Apache spark quick standalone installation guide for windows

Photo by Franki Chamaki on Unsplash

In this article, we will go through steps to install Apache Spark on windows and test a word counting code on Intellij/Eclipse using maven dependencies. The steps are as follows:

  1. Download spark 2.3.4 bin hadoop2.7.tgz (Spark 2.3.4) from this link
    This is pre-built for Hadoop 2.7, but don’t install Hadoop (we will use Spark in standalone cluster mode)!
  2. Create a new directory C:\Spark\ on partition C:
  3. Unpack the downloaded archive file and move all the files and subdirectories under the root directory of the archive into C:\Spark\ (so that README.md, bin\, examples\, etc are directly under C:\Spark\
  4. Create a new directory C:\winutils and a subdirectory C:\winutils\bin
  5. Download winutils.exe from this link (Right-click this link)
  6. Move winutils.exe into C:\winutils\bin
  7. Set HADOOP_HOME as C:\winutils\ in system environment variables.
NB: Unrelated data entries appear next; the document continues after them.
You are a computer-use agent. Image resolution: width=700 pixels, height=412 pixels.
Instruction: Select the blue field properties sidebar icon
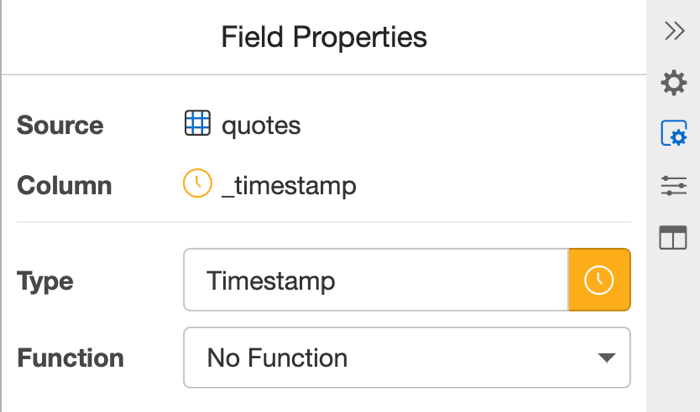pos(674,134)
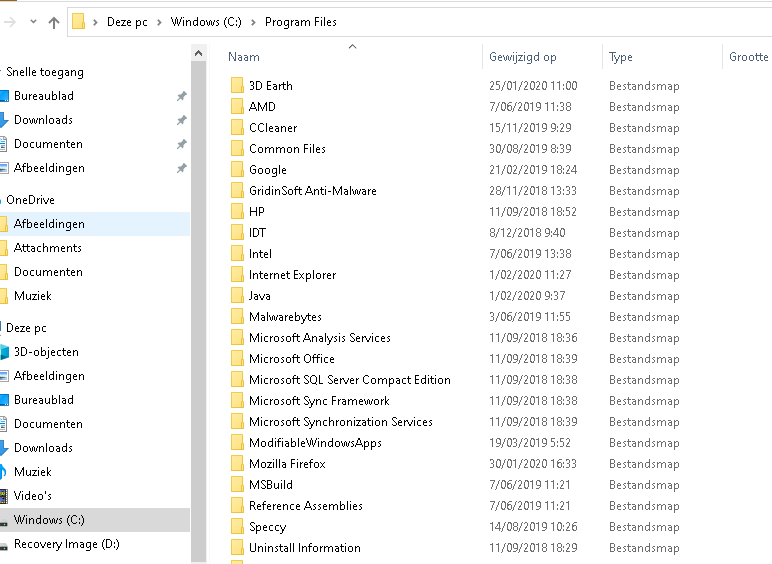Expand the chevron after Windows (C:) in path
The width and height of the screenshot is (772, 564).
point(253,22)
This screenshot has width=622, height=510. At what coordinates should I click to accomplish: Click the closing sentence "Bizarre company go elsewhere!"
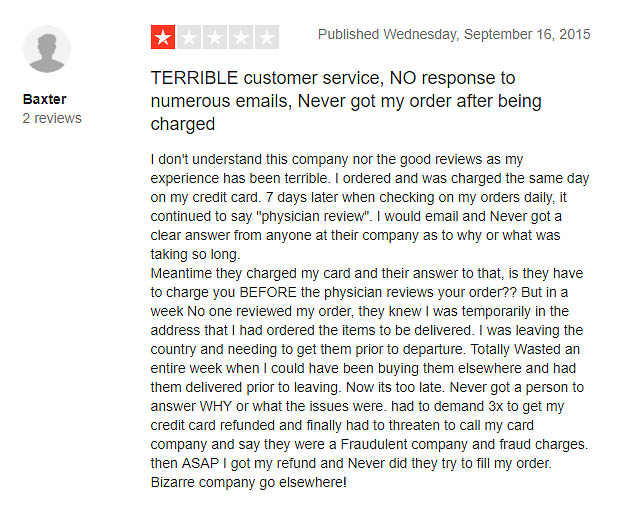click(249, 482)
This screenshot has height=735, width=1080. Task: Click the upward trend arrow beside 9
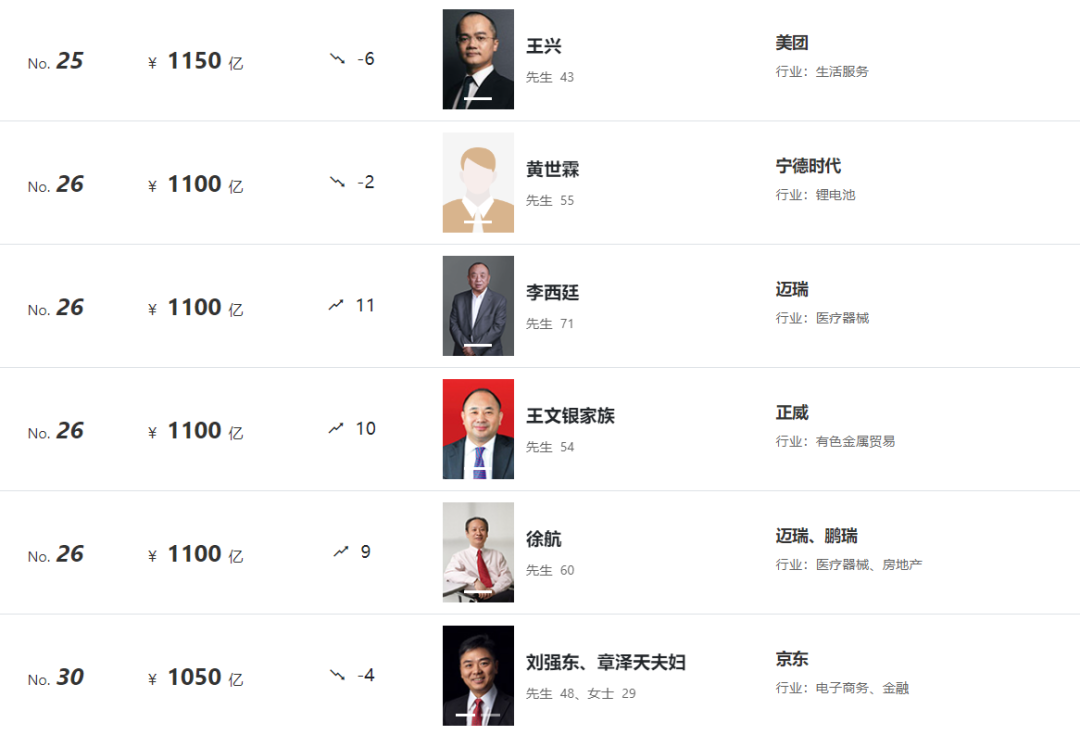[x=342, y=551]
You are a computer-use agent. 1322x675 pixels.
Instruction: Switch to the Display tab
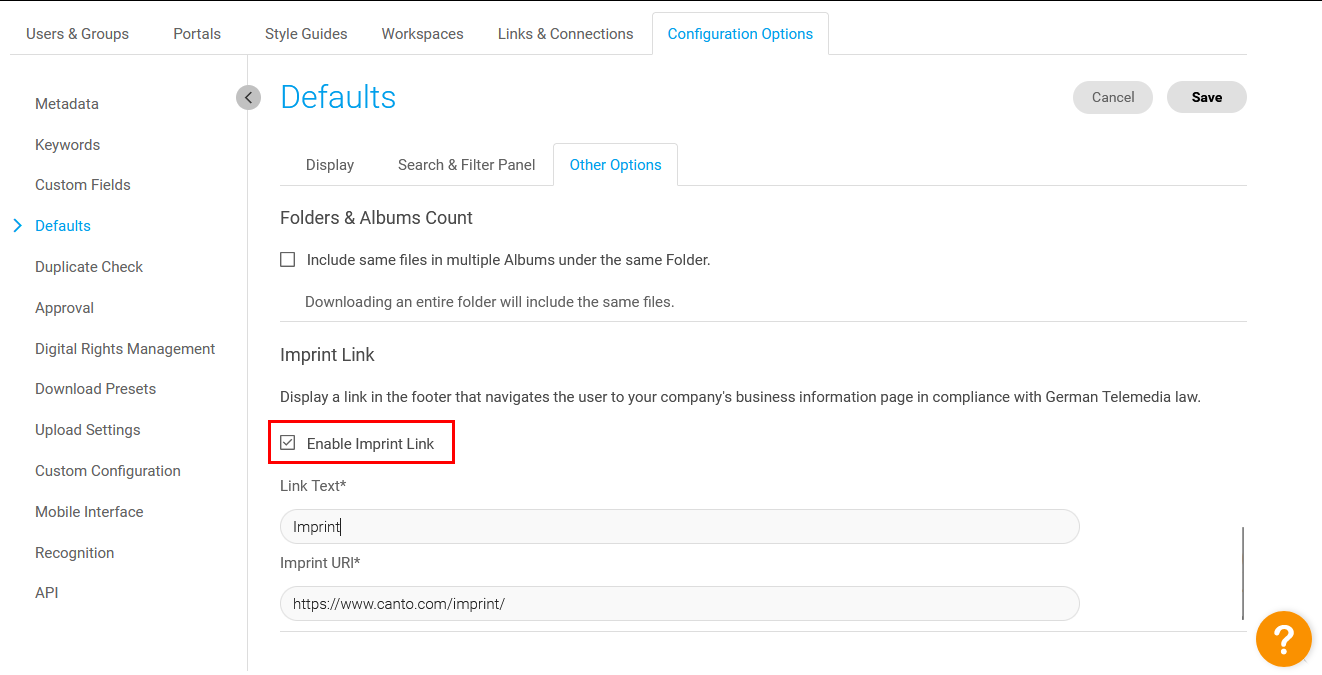tap(329, 164)
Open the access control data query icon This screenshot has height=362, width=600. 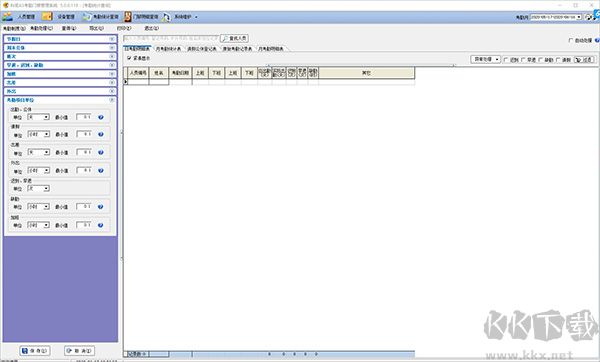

Remember “System variables” (not “User variables”!). Then restart your computer.
  8. Also, make sure your JAVA_HOME exists and contains path to existing JDK8 (e.g. C:\Program Files\Java\jdk-8). It must point to JDK and not JRE.
  9. Open your window shell and change the directory to C:\Spark
  10. Enter .\bin\run-example SparkPi 10 . To test your Spark installation. Somewhere in the output, you should see the line “Pi is roughly 3.14…”.
  11. Open IntelliJ/Eclipse and add maven dependencies as follow in your pom.xml
<dependencies>
<dependency>
<groupId>org.apache.spark</groupId>
<artifactId>spark-core_2.12</artifactId>
<version>3.0.1</version>
</dependency>
</dependencies>

12. Now create a class WordCount.java in your src/main/java of your project. Also specify correct location of your file which you want to count words for.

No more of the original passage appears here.